What to work on
Please count the lines below that contain the word "Given", and reply with that number alone.

Excerpted records

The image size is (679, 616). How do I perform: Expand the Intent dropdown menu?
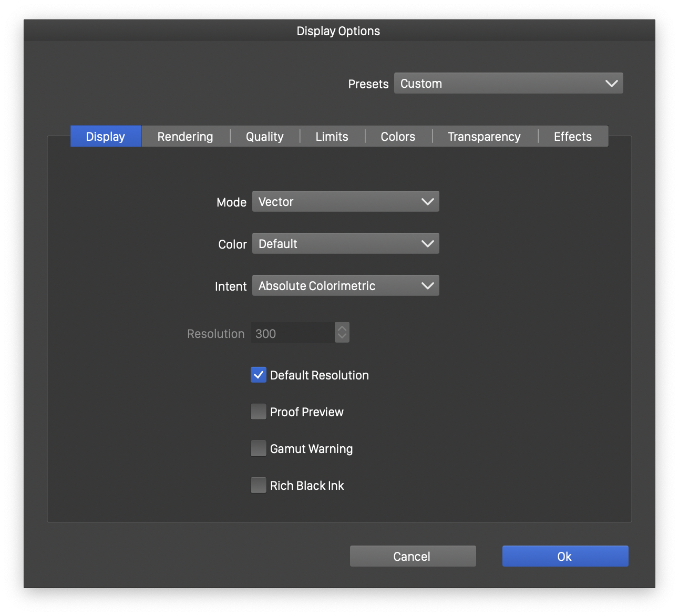point(345,286)
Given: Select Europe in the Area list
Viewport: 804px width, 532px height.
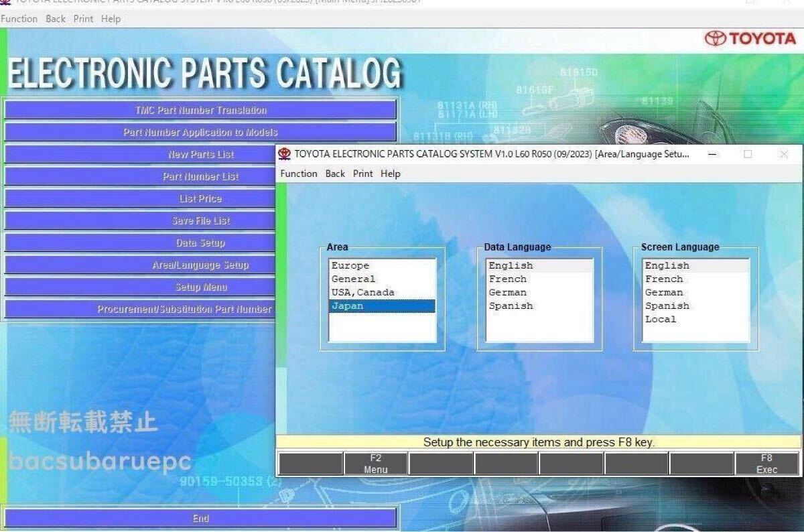Looking at the screenshot, I should (350, 266).
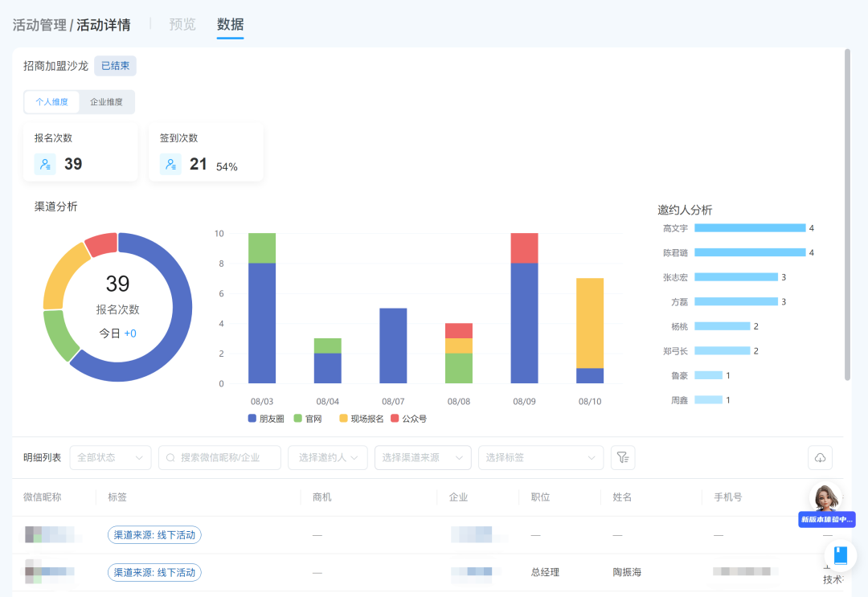Toggle 朋友圈 legend series

(266, 419)
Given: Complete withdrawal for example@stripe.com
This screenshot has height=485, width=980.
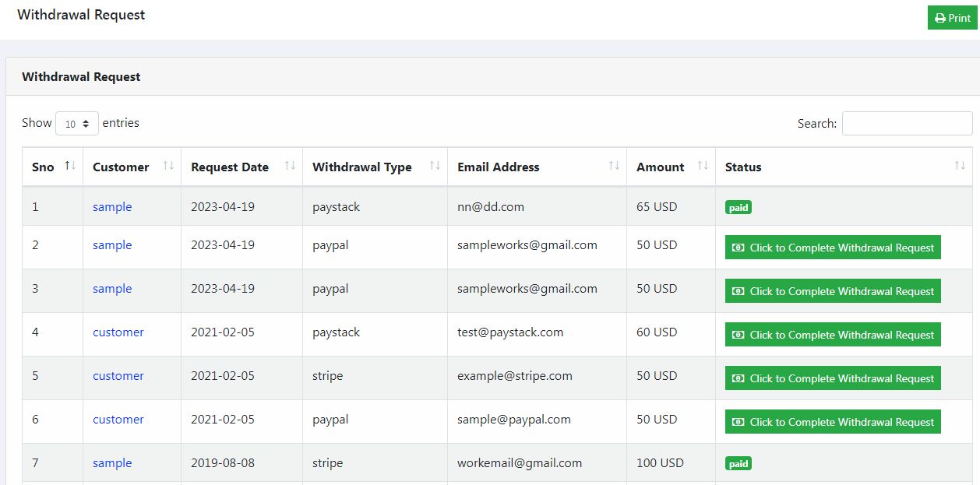Looking at the screenshot, I should coord(833,378).

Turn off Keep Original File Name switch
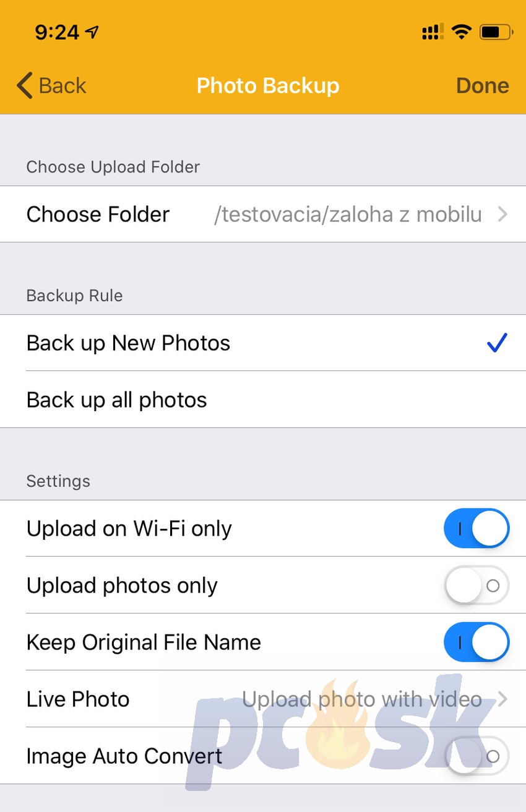tap(476, 643)
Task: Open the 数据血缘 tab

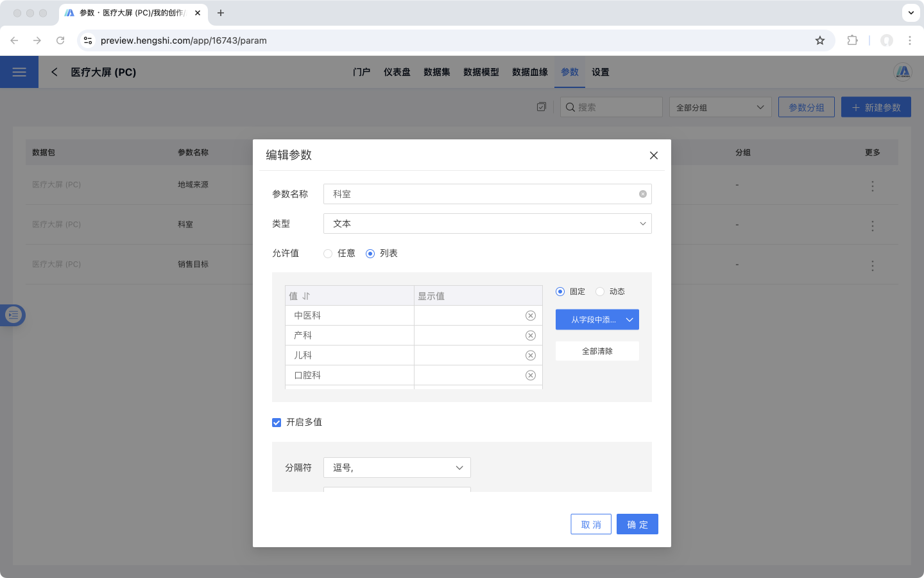Action: [x=529, y=72]
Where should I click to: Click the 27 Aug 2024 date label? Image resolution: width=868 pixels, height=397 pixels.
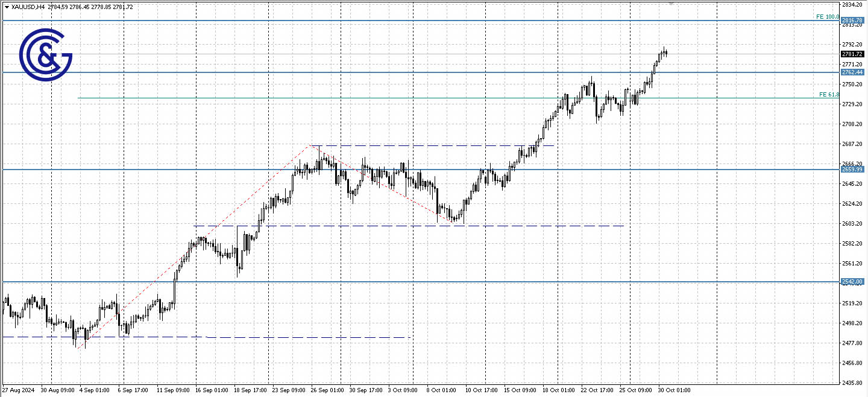point(17,390)
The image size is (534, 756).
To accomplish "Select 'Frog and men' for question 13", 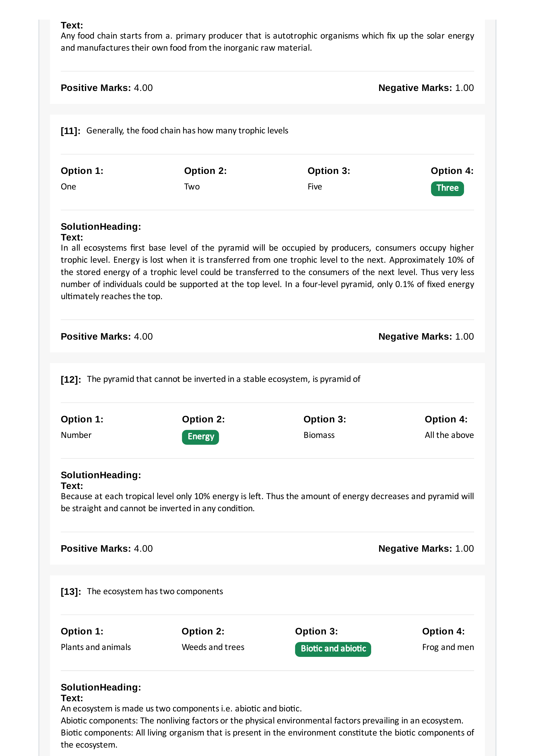I will [448, 647].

Answer space
2